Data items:
-- -- --

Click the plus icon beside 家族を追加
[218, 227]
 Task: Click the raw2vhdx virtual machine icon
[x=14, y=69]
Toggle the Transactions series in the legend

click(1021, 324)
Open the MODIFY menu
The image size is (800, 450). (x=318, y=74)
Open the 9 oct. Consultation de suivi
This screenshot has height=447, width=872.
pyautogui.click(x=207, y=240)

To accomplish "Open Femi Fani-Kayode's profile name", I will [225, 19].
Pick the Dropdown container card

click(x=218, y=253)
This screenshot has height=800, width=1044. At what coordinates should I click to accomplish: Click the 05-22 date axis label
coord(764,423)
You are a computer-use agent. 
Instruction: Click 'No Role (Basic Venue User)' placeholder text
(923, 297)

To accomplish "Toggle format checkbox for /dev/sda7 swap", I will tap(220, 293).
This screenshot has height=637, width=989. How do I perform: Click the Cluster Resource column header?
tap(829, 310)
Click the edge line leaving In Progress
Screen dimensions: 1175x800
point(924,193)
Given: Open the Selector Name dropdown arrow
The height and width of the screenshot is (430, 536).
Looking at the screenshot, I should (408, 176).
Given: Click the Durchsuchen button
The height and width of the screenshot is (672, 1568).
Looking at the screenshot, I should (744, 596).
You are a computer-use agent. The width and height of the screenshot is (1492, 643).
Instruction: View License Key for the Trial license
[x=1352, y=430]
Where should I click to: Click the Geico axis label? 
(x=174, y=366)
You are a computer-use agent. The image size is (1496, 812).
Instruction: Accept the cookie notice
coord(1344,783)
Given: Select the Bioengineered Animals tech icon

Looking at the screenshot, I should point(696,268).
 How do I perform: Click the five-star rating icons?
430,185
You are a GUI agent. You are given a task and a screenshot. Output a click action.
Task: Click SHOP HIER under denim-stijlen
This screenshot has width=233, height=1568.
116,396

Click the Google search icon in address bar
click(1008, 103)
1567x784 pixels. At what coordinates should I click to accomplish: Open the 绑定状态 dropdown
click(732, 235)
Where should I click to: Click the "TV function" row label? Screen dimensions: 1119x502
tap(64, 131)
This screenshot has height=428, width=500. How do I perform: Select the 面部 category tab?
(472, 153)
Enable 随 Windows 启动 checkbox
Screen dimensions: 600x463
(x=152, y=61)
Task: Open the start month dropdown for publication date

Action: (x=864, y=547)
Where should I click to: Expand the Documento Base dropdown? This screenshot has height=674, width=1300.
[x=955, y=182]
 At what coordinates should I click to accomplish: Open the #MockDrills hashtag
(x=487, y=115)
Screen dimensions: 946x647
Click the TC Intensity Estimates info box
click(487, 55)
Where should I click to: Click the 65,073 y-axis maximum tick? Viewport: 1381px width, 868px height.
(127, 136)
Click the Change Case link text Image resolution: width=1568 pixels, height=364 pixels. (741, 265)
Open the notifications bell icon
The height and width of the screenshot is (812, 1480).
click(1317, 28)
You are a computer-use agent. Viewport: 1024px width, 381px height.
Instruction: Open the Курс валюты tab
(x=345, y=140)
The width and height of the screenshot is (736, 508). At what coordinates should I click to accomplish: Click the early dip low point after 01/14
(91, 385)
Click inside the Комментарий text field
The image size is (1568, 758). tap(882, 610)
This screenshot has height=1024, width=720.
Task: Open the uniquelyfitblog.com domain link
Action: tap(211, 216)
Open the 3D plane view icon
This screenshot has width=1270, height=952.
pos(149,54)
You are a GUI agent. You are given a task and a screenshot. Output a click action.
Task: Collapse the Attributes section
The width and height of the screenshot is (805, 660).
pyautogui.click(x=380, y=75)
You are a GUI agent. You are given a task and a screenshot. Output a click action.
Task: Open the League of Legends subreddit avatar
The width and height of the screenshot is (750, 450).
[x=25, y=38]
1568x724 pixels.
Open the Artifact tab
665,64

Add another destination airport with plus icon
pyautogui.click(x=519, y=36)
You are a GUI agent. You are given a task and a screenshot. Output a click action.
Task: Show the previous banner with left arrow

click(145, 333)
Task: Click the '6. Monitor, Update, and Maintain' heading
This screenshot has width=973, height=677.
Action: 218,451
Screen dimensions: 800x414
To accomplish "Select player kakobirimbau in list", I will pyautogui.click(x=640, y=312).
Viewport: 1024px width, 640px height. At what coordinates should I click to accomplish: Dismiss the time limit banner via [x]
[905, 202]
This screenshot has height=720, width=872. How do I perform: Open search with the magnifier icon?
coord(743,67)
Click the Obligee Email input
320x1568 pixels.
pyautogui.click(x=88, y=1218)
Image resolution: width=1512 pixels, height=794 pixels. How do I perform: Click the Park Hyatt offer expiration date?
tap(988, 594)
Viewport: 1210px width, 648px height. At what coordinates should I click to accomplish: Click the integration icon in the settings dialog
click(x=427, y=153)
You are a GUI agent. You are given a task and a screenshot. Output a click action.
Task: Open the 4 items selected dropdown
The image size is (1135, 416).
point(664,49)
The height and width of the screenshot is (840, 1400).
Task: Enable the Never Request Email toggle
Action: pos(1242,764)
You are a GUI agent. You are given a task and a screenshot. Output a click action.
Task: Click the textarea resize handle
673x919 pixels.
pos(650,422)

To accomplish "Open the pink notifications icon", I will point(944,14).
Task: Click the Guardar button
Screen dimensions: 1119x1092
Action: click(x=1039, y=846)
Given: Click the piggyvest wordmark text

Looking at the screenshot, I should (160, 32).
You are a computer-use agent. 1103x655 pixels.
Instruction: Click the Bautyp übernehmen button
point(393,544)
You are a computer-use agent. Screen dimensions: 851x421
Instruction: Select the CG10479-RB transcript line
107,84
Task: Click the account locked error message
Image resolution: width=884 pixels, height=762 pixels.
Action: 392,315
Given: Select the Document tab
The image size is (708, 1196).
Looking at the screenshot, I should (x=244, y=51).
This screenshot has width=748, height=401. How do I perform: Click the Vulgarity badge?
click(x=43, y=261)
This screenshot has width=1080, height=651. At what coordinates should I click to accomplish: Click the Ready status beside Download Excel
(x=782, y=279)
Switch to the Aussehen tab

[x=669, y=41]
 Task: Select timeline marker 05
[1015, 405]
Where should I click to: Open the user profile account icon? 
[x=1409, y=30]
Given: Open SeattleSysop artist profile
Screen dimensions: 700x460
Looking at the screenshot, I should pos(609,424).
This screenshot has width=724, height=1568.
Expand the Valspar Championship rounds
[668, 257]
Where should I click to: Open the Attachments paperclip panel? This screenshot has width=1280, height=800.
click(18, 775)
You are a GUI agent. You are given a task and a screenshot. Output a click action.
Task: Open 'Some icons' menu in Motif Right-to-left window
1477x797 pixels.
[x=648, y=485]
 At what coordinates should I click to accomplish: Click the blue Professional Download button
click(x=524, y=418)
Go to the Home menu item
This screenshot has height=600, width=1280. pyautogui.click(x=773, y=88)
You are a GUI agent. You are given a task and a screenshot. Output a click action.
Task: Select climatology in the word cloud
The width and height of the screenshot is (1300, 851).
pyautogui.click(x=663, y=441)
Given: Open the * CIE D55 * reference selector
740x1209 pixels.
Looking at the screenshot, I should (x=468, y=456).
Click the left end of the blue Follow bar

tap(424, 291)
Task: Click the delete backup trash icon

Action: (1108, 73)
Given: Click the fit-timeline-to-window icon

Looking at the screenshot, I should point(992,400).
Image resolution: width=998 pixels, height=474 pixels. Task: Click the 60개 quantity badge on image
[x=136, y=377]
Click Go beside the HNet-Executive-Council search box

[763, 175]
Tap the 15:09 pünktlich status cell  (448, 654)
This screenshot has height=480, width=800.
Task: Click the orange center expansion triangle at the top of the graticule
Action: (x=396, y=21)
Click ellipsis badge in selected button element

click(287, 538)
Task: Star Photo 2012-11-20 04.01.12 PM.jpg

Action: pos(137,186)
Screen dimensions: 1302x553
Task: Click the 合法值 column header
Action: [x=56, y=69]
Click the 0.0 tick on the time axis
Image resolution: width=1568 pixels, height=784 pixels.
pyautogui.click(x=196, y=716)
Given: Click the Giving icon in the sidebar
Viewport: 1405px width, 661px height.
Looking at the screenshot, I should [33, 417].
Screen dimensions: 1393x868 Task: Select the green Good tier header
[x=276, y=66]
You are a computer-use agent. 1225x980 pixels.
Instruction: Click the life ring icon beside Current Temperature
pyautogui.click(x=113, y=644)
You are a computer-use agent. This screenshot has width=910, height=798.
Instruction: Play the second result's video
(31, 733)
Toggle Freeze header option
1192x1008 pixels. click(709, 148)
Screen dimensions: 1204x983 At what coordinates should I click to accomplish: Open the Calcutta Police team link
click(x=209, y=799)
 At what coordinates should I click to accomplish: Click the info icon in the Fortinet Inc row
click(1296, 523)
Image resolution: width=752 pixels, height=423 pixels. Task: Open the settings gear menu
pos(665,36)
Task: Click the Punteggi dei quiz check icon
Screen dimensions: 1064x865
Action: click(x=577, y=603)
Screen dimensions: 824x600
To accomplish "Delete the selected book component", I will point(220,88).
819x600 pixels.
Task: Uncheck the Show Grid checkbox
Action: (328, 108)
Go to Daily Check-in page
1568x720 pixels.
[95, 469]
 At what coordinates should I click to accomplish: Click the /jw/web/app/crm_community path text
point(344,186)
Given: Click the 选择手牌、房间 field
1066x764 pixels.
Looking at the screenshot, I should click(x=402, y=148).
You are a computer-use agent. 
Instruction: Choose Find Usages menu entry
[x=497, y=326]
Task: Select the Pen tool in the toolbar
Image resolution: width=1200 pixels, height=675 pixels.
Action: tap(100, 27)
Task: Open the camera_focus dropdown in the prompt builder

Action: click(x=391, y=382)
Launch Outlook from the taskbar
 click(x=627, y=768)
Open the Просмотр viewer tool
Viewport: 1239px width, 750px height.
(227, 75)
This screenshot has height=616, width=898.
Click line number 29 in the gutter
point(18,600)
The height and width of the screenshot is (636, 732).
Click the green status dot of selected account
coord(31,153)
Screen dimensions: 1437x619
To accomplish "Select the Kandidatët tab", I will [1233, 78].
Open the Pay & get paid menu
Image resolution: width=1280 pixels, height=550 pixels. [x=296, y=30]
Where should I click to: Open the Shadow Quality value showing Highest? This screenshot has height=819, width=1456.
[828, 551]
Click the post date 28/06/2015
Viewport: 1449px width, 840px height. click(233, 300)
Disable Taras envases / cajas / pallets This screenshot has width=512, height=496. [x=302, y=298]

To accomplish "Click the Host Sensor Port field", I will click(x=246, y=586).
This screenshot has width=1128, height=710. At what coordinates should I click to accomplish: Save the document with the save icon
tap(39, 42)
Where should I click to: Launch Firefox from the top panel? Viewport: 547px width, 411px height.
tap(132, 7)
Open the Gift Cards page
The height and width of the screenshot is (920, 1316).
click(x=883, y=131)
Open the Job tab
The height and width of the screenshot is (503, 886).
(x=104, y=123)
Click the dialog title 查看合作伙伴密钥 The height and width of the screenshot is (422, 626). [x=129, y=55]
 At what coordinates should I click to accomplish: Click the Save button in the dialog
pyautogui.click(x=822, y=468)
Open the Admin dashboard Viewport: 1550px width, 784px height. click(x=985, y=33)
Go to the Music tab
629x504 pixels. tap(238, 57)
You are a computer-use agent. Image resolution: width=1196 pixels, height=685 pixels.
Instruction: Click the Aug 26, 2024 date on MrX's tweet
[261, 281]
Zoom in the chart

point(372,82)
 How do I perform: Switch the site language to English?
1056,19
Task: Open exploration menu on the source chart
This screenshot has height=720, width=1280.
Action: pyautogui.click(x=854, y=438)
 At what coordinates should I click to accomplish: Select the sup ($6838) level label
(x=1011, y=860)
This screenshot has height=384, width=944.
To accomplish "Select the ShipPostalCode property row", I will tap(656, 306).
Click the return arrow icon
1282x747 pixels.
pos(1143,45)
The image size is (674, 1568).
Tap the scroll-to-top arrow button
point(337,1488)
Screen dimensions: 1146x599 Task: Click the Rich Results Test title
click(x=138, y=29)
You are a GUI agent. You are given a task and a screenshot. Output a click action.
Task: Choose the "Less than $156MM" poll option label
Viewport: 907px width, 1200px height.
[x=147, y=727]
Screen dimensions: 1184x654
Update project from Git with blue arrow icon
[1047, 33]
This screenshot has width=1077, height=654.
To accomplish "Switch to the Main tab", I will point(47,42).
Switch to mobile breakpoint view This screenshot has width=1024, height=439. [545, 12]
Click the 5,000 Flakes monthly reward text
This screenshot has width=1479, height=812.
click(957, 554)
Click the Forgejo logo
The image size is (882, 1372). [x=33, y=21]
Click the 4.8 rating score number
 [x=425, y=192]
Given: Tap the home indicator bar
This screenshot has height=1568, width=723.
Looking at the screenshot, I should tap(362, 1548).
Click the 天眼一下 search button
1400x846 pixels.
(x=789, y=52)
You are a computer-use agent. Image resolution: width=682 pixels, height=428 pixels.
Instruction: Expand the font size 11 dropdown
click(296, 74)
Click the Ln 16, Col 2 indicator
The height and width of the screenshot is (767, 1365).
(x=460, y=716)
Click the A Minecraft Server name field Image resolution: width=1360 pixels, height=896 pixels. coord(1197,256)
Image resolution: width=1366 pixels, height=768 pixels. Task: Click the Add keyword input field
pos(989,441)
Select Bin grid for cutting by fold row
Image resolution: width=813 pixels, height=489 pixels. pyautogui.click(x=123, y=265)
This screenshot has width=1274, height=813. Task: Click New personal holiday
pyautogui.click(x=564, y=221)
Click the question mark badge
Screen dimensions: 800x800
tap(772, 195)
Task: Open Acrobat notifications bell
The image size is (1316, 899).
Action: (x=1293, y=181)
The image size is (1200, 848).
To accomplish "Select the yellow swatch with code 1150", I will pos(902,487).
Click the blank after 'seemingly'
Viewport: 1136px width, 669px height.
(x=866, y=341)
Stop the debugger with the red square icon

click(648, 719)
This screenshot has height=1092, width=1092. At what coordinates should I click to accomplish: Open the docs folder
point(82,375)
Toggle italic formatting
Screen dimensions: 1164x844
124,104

-- -- --

**Work task:** Would you count the lines in the data that contain the word "bell" and state only the number?

**Task answer:** 2